Joe declared that they expected it to be scanty; if so they must have been disappointed that the folds of my soft brocade, fashioned after my artist sister-in-law's design and approved by my husband, were much more ample than was the mode of the day. (Mrs. Joseph Comyns-Carr, Stray Memories, p. 17.)

 

(There is no other real mention of her sister-in-law the artist in the book, and not much mention of her on the internet after a quick search.  Tracking down designers and wearers of artistic fashion is like searching for a rare bird in the wild.  Flashes of lavender and moss green and then they’re gone.)

 

Books about artistic dress are few and far between, but the most notable in recent years is the excellent Reforming Women’s Fashion, 1850-1920: Politics, Health and Art by Patricia A. Cunningham.  A fairly comprehensive study of both rational dress reform and artistic dress, it provides many illustrations and gives a lot of the reasons as to why these movements existed and why they weren’t more widely successful.  There is less information on the practicalities of how it was produced and who designed it, especially when it comes to the artistic dress.  But it is in all other ways an incredibly useful reference book.

 

One of the many obstacles facing the scholar who is studying artistic and rational dress and the Aesthetic movement in particular, is the dismissive tone often taken by modern day historians of the period.  Lionel Lambourne’s beautiful book The Aesthetic Movement spends almost as much time lampooning and ridiculing the movement’s aims as any issue of Punch ever did.  Of course, any book about the movement must include mention of the derision and ridicule heaped on the movement and its followers, but Lambourne actually seems to share those opinions, and it makes it rather hard to really grasp the underlying philosophy when it is treated that cavalierly by the very author of a book that purports to explain it.

 

It is not an easy philosophy to grasp, even when treated more respectfully.  The tenets are not anywhere strictly laid out, unless one counts Oscar Wilde’s lectures on ‘The House Beautiful’ or William Morris’ essays on the same theme.  And so the costume historian wanting to get a better idea of the ideas behind artistic and rational dress is limited to the few articles here and there that one can find.   Now this is not taking into account those resources to be found in certain libraries, both in Britain and in the States, which have holdings of magazine articles and letters and diaries that are there for anyone who can get to them.

 

But the pickings are still rather slim, even there. 

 

Slim or no, there are still a couple of gems to be explored, that have not been mentioned yet.  Firstly, the other main reference book that is worth mentioning is the excellent Health, Art and Reason: Dress Reformers of the Nineteenth Century by Stella Mary Newton, published in Britain in 1974.  Ms.

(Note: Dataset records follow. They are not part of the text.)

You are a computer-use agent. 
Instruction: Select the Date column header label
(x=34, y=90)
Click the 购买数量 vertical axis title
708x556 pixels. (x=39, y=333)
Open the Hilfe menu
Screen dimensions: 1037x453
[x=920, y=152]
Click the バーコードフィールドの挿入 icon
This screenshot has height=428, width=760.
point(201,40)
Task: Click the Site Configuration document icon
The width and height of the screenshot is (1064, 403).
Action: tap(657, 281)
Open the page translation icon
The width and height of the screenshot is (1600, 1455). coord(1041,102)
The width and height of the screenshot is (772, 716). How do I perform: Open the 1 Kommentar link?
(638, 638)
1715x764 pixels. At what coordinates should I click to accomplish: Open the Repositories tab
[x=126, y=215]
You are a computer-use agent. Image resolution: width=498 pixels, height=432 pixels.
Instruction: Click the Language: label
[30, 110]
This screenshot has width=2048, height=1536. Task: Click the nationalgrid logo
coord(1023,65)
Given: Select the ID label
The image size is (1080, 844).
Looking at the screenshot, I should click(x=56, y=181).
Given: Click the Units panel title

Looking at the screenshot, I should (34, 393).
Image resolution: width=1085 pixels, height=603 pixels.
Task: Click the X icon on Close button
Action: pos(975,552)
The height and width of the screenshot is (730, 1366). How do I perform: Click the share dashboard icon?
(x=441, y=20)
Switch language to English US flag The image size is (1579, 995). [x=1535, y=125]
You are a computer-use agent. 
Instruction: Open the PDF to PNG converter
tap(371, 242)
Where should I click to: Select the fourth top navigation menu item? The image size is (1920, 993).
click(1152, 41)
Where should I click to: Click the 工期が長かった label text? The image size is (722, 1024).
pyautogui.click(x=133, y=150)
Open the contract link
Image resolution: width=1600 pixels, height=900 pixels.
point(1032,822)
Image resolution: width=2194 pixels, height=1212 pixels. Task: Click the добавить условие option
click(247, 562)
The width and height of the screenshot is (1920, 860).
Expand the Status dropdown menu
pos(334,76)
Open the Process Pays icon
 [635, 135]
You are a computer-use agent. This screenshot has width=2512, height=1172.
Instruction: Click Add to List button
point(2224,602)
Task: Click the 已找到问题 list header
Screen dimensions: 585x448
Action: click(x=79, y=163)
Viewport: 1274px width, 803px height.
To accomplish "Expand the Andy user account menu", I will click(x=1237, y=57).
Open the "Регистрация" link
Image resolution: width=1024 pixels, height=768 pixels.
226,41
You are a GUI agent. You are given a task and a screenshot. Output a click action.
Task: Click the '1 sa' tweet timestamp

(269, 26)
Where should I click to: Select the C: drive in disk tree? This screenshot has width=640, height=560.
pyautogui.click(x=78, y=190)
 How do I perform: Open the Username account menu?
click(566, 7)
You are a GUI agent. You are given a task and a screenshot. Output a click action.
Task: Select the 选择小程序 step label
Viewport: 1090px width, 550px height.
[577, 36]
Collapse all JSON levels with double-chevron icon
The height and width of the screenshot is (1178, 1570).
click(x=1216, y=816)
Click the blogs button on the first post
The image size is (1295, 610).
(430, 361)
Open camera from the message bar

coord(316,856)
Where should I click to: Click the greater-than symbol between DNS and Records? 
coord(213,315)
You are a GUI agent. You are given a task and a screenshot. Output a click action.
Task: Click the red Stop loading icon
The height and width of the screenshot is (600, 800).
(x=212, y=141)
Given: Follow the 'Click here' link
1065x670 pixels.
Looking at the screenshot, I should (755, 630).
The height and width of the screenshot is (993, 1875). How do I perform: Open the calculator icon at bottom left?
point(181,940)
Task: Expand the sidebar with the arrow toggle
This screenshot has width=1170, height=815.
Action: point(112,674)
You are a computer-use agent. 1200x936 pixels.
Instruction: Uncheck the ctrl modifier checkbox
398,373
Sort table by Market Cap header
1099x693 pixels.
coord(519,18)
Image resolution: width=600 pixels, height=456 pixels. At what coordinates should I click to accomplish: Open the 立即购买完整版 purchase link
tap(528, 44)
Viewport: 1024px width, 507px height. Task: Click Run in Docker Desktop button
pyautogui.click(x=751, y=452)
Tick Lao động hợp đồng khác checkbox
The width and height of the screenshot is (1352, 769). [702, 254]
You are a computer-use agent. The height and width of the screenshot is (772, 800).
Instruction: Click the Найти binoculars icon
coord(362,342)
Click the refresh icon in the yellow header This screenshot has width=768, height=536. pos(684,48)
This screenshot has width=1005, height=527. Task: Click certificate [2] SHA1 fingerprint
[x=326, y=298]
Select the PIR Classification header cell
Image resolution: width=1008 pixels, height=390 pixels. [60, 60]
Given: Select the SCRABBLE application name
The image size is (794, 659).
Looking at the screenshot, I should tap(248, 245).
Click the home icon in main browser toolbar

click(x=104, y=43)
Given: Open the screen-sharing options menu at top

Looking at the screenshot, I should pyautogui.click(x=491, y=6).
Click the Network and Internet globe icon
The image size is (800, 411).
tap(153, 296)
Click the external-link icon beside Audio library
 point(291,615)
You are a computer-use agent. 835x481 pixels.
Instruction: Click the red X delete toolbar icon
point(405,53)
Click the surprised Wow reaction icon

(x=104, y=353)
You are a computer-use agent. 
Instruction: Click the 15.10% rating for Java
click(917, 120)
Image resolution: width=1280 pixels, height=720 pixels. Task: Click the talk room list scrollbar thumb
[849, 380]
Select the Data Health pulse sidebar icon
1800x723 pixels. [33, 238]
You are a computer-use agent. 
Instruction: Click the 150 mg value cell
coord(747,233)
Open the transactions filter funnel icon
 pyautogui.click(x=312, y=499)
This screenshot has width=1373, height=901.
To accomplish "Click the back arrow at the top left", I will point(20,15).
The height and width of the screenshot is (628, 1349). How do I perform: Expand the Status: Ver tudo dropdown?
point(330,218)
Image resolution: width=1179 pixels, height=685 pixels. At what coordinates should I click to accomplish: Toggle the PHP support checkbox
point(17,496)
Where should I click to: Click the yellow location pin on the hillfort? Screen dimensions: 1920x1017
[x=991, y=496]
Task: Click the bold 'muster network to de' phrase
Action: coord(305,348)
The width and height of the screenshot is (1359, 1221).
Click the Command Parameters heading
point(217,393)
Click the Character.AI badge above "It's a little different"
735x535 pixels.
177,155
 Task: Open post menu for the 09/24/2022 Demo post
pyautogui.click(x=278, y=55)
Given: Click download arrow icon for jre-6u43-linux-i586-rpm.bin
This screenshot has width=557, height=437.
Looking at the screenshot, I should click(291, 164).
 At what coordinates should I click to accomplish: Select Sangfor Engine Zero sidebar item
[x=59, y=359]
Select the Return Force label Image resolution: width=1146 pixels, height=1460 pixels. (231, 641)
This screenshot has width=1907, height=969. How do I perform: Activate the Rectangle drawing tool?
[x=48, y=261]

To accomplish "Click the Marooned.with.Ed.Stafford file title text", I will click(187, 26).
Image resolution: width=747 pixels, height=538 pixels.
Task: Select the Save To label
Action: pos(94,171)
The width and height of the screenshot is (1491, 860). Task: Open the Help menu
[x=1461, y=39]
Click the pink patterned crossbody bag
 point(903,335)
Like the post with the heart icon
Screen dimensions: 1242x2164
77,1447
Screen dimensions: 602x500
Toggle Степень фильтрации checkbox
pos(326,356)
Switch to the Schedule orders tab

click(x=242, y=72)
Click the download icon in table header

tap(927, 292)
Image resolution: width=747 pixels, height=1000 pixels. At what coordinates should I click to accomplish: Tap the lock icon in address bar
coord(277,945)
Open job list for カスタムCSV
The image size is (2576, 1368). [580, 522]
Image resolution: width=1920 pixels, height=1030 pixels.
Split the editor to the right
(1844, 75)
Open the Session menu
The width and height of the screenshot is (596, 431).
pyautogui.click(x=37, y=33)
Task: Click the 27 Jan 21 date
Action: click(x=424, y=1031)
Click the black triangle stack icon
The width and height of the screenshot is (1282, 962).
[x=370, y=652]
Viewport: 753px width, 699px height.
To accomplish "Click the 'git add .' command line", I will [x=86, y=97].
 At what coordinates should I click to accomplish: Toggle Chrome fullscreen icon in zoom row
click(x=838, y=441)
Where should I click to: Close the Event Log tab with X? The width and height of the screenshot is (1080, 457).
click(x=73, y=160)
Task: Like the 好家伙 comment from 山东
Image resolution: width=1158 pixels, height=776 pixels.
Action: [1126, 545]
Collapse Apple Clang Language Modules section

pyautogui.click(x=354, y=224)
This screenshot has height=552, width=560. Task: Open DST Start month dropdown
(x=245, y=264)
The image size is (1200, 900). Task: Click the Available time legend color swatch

Newton’s book is beautifully written, with a real love and appreciation of the period and the aims of the dress reformers, as well as the artistic ideas behind it.   Copiously illustrated in black and white, it is very informative about the actual styles, but she also does not spend much time talking about who exactly wore the dresses and why. 

 

And finally, a book from the period, an instruction manual, mentioned by Ms. Newton in her book, is a little harder to find.  Mrs. Haweis wrote The Art of Dress in 1879, at the very beginning of the peak of the Aesthetic movement’s hold on the popular conscience.   Her purpose in writing it seems to have been to instruct young women in this new fashion.  She discusses the proper colors, the beauty of materials; she discusses how art can influence one’s aesthetics, which can then be expressed in the way one dresses.  It is a lovely book, striving for a certain lyricism to match the artistry that she is celebrating. 

 

Perhaps that is what we need today, a book that celebrates the art of expressing oneself with clothing.  We spend a lot of time these days, either torturing ourselves for beauty or going in the opposite extreme and not caring at all, as long as we have some sort of covering that serves our level of modesty.  The art of dressing is harder to sell these days, as we want fast and easy ways of satisfying our wants.  But there are a few proponents out there, most notably the blogger called the Sartorialist, aka Scott Schuman, who every day celebrates the artistic expressions of people on the streets of New York, Paris, Milan and any other city he happens to find himself in.  A nattily dressed business man shows up one day and the next day it’s an art student who is wearing an interesting scarf or combination of trousers, spats and high heels.  His blog is a true paean to the art of self-expression through clothing.  He is the modern equivalent of Mrs. Haweis, in a way, gently instructing by example.

 

So artistic dressing is not completely dead, and perhaps with perseverance, a modern movement towards more self-expression might succeed.   And that includes wearing corsets, if that is what expresses one’s inner artistic soul.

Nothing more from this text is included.